Raw data below:
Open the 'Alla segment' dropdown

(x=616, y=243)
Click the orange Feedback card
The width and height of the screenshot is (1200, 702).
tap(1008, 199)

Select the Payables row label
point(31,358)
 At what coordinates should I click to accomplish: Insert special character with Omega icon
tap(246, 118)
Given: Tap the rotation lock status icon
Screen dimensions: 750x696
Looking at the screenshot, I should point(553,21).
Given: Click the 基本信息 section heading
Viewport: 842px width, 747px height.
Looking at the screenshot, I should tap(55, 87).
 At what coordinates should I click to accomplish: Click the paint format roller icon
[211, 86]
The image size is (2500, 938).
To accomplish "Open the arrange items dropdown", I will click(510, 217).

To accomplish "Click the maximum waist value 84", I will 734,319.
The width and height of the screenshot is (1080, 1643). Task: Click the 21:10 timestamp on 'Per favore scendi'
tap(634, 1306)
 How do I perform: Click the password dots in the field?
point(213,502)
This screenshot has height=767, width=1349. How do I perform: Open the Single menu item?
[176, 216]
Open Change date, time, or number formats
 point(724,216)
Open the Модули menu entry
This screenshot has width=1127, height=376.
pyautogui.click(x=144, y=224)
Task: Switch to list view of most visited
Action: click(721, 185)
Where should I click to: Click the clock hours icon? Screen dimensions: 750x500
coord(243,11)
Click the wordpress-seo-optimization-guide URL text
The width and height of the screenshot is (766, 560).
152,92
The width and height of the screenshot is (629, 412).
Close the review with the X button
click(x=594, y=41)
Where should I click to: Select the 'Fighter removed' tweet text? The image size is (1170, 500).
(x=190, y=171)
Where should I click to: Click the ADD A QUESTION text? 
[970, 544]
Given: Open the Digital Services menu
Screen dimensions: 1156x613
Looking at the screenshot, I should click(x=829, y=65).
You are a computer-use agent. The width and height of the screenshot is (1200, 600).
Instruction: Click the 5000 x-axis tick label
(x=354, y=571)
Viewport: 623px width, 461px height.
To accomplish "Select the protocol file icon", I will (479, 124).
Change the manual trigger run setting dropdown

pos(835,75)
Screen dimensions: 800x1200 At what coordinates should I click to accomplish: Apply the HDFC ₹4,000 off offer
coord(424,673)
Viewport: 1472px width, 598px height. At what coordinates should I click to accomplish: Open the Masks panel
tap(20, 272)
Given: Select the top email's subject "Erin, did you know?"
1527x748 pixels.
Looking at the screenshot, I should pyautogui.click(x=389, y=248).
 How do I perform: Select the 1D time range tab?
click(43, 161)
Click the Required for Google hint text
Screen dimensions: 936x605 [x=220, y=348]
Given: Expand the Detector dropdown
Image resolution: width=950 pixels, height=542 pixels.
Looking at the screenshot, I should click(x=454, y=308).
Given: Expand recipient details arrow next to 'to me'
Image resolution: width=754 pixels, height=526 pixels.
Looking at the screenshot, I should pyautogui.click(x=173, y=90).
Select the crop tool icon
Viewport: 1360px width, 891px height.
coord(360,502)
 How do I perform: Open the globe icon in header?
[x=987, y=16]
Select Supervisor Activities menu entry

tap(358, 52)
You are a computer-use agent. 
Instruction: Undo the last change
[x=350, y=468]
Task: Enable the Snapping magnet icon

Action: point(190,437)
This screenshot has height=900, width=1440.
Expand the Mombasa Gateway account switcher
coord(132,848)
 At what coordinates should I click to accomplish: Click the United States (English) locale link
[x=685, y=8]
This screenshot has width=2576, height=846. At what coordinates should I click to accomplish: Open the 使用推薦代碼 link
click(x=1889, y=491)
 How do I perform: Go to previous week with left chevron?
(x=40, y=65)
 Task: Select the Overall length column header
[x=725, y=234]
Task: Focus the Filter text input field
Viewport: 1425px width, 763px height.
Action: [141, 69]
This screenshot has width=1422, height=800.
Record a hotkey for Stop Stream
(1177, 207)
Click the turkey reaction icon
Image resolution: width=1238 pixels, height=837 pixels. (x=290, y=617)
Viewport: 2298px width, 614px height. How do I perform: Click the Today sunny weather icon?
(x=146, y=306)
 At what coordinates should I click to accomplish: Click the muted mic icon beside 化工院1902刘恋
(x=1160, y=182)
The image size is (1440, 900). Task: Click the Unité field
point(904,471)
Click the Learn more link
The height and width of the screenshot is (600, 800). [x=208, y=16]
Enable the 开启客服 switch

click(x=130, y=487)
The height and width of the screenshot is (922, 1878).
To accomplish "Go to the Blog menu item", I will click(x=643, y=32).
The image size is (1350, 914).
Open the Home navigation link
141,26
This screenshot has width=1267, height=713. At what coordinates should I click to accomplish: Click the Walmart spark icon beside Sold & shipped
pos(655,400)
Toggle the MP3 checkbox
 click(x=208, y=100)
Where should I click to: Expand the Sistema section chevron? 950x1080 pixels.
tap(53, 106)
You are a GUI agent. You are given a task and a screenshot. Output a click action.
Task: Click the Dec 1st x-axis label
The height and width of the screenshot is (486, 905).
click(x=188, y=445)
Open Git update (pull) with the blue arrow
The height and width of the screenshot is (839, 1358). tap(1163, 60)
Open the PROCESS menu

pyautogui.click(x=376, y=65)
End of Raw data.
Every entry, from first to last, is to be reproduced exactly.

Open the 'Alla segment' dropdown

(x=616, y=243)
Click the orange Feedback card
The width and height of the screenshot is (1200, 702).
tap(1008, 199)

Select the Payables row label
point(31,358)
 At what coordinates should I click to accomplish: Insert special character with Omega icon
tap(246, 118)
Given: Tap the rotation lock status icon
Screen dimensions: 750x696
Looking at the screenshot, I should point(553,21).
Given: Click the 基本信息 section heading
Viewport: 842px width, 747px height.
Looking at the screenshot, I should tap(55, 87).
 At what coordinates should I click to accomplish: Click the paint format roller icon
[211, 86]
The image size is (2500, 938).
To accomplish "Open the arrange items dropdown", I will click(510, 217).

To accomplish "Click the maximum waist value 84", I will 734,319.
The width and height of the screenshot is (1080, 1643). Task: Click the 21:10 timestamp on 'Per favore scendi'
tap(634, 1306)
 How do I perform: Click the password dots in the field?
point(213,502)
This screenshot has height=767, width=1349. How do I perform: Open the Single menu item?
[176, 216]
Open Change date, time, or number formats
 point(724,216)
Open the Модули menu entry
This screenshot has width=1127, height=376.
pyautogui.click(x=144, y=224)
Task: Switch to list view of most visited
Action: click(721, 185)
Where should I click to: Click the clock hours icon? Screen dimensions: 750x500
coord(243,11)
Click the wordpress-seo-optimization-guide URL text
The width and height of the screenshot is (766, 560).
152,92
The width and height of the screenshot is (629, 412).
Close the review with the X button
click(x=594, y=41)
Where should I click to: Select the 'Fighter removed' tweet text? The image size is (1170, 500).
(x=190, y=171)
Where should I click to: Click the ADD A QUESTION text? 
[970, 544]
Given: Open the Digital Services menu
Screen dimensions: 1156x613
Looking at the screenshot, I should click(x=829, y=65).
You are a computer-use agent. The width and height of the screenshot is (1200, 600).
Instruction: Click the 5000 x-axis tick label
(x=354, y=571)
Viewport: 623px width, 461px height.
To accomplish "Select the protocol file icon", I will (479, 124).
Change the manual trigger run setting dropdown

pos(835,75)
Screen dimensions: 800x1200 At what coordinates should I click to accomplish: Apply the HDFC ₹4,000 off offer
coord(424,673)
Viewport: 1472px width, 598px height. At what coordinates should I click to accomplish: Open the Masks panel
tap(20, 272)
Given: Select the top email's subject "Erin, did you know?"
1527x748 pixels.
Looking at the screenshot, I should pyautogui.click(x=389, y=248).
 How do I perform: Select the 1D time range tab?
click(43, 161)
Click the Required for Google hint text
Screen dimensions: 936x605 [x=220, y=348]
Given: Expand the Detector dropdown
Image resolution: width=950 pixels, height=542 pixels.
Looking at the screenshot, I should click(x=454, y=308).
Given: Expand recipient details arrow next to 'to me'
Image resolution: width=754 pixels, height=526 pixels.
Looking at the screenshot, I should pyautogui.click(x=173, y=90).
Select the crop tool icon
Viewport: 1360px width, 891px height.
coord(360,502)
 How do I perform: Open the globe icon in header?
[x=987, y=16]
Select Supervisor Activities menu entry

tap(358, 52)
You are a computer-use agent. 
Instruction: Undo the last change
[x=350, y=468]
Task: Enable the Snapping magnet icon

Action: point(190,437)
This screenshot has height=900, width=1440.
Expand the Mombasa Gateway account switcher
coord(132,848)
 At what coordinates should I click to accomplish: Click the United States (English) locale link
[x=685, y=8]
This screenshot has width=2576, height=846. At what coordinates should I click to accomplish: Open the 使用推薦代碼 link
click(x=1889, y=491)
 How do I perform: Go to previous week with left chevron?
(x=40, y=65)
 Task: Select the Overall length column header
[x=725, y=234]
Task: Focus the Filter text input field
Viewport: 1425px width, 763px height.
Action: [141, 69]
This screenshot has width=1422, height=800.
Record a hotkey for Stop Stream
(1177, 207)
Click the turkey reaction icon
Image resolution: width=1238 pixels, height=837 pixels. (x=290, y=617)
Viewport: 2298px width, 614px height. How do I perform: Click the Today sunny weather icon?
(x=146, y=306)
 At what coordinates should I click to accomplish: Click the muted mic icon beside 化工院1902刘恋
(x=1160, y=182)
The image size is (1440, 900). Task: Click the Unité field
point(904,471)
Click the Learn more link
The height and width of the screenshot is (600, 800). [x=208, y=16]
Enable the 开启客服 switch

click(x=130, y=487)
The height and width of the screenshot is (922, 1878).
To accomplish "Go to the Blog menu item", I will click(x=643, y=32).
The image size is (1350, 914).
Open the Home navigation link
141,26
This screenshot has width=1267, height=713. At what coordinates should I click to accomplish: Click the Walmart spark icon beside Sold & shipped
pos(655,400)
Toggle the MP3 checkbox
 click(x=208, y=100)
Where should I click to: Expand the Sistema section chevron? 950x1080 pixels.
tap(53, 106)
You are a GUI agent. You are given a task and a screenshot. Output a click action.
Task: Click the Dec 1st x-axis label
The height and width of the screenshot is (486, 905).
click(x=188, y=445)
Open Git update (pull) with the blue arrow
The height and width of the screenshot is (839, 1358). tap(1163, 60)
Open the PROCESS menu

pyautogui.click(x=376, y=65)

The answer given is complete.